PEPC is particularly important in C4 and CAM plants. These plants need PEPC for photosynthetic fixation by ribulosebisphosphate carboxylase and the Calvin Cycle of carbon dioxide (Rustin, Meyer, Wedding, 1988). PEPC in plants is very similar to that in E. coli in that many residues are highly conserved in all PEPCs identified. The mechanism of both structures are slightly different in that the PEPC roles in both are different. In both E. coli and C4 plants, there exists an active and inactive form of PEPC and three binding domains seem to be present. The binding sites in plants are referred to as the phosphoenolpyruvate binding site or catalytic site, a malate binding site or inhibition site, and Glucose-6-P binding site or activation site (Rustin, Meyer, Wedding, 1988). PEPC in E. coli also has a activation site but the location still remains to be known. However, acetyl-coenzyme A, fructose 1,6-bisphosphate, GTP, and long-chain fatty acids are all activators of E.coli PEPC (Yano, 1997). In CAM plants, PEPC is activated at night and inactivated during the day. When PEPC is activated it functions in the tetrameric form and when PEPC is inactivated it dissociates into two non-functional dimers. The inactive/active forms are due to the binding of the allosteric effector L-malate, oligomerization, and /or phosphorylation. The phosphorylated form of the enzyme exists during the daytime, while the nonphosphorylated form exists at night. The phosphorylation occurs at a serine residue located at the N-teriminus of the beta barel. The N-termini not only influences the phosphorylation status of the enzyme and its sensitivity to malate, but it influences the affinities of the active site for its substrates.

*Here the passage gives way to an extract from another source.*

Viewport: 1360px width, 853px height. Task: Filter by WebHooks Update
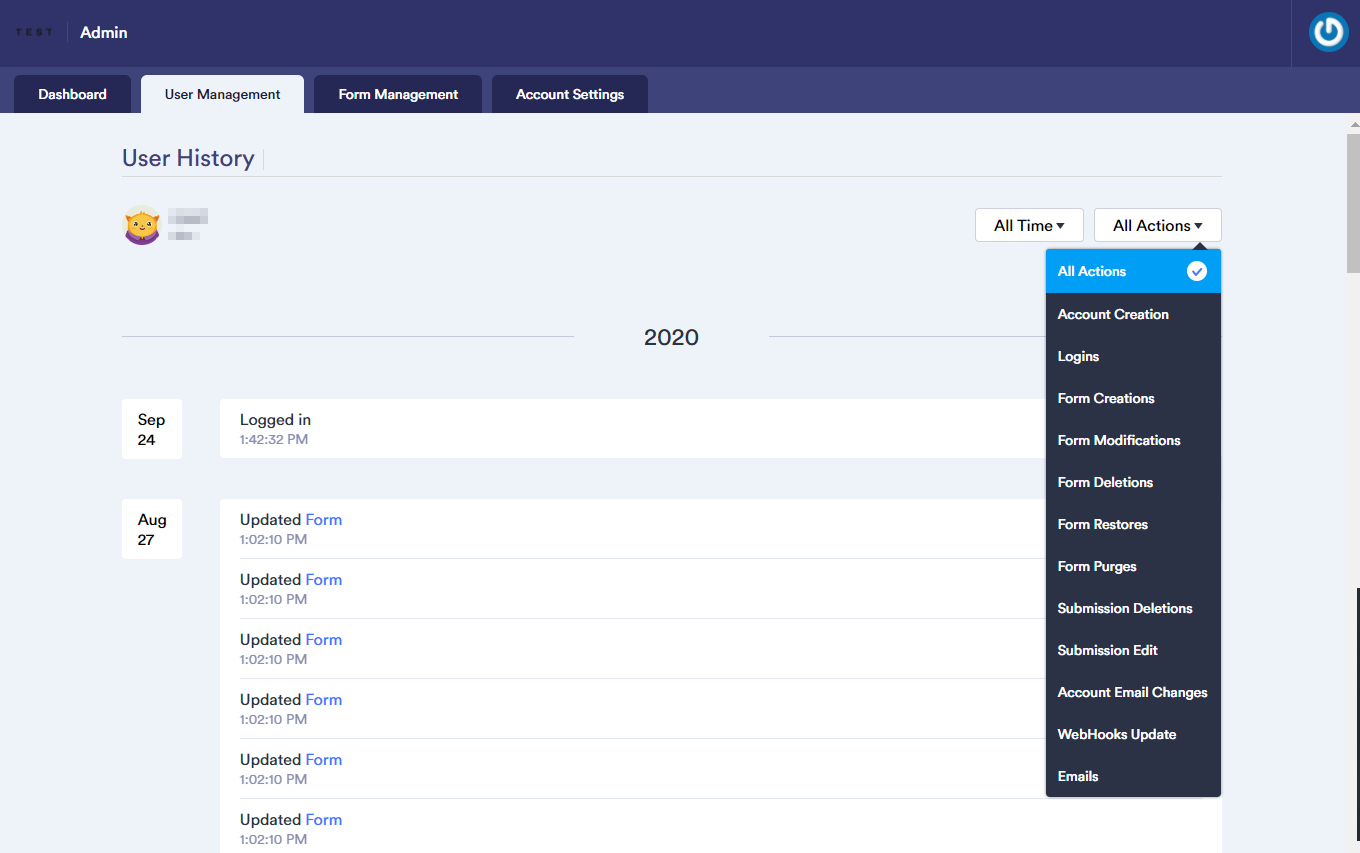[x=1116, y=734]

The binding of G-6-P to PEPC in C4 and CAM plants is essential to the activation of PEPC. The binding of G-6-P to the activation site increases the affinity of phosphoenolpyruvate to the catalytic site by lowering the Km of PEPC for phosphoenolpyruvate from 0.2 to 0.01mM (Rustin, Meyer, Wedding, 1988). Divalent metal ions, mainly Mg+2, are also essential activators of all PEPCs identified (Tovar-Mendez et. al, 1998). Mg+2 stabilizes the reaction catalyzed by PEPC. Mg+2 is thought to either form a binary complex with PEP before it binds to PEPC. The free species, meaning free phosphoenolpyruvate and Mg+2, do not bind to the active site. Only in the presence of the activators and a raise in pH does the free species bind to the active site. The cystolic concentration of free PEP is around 10-fold to that of Mg-PEP indicating the formation of the active site-MgPEP complex is favored over the formation of the active-site free PEP complex (Tovar-Mendez et. al, 1998). This is evidence that the MgPEP complex does form.
As stated earlier the complete mechanism of the PEPC is not entirely known and the information that is known is fairly recent. So, there is room for lots of research on the function of PEPC. We do know that PEPC is needed and essential for metabolic reactions. From Yano (1988), a high expression of the mutant PEPC in cells of bacterial strains for amino acid fermentation may augment the cells productivity. CAM plants of the desert and the tropics use PEPC to eliminate the lose of water from obtaining carbon dioxide from the hot, humid air of the daytime. In this case, PEPC functions at nighttime when the air is cooler thus the evaporation rate is lower. We, as humans, may not use PEPC but it doesn't mean that it isn't biologically significant. For instance many cures for diseases are found in plants dwelling in the rainforest, and if these plants would all of a sudden gain a nonfunctional PEPC extinction of these plants could occur, leaving us out of luck for a cure.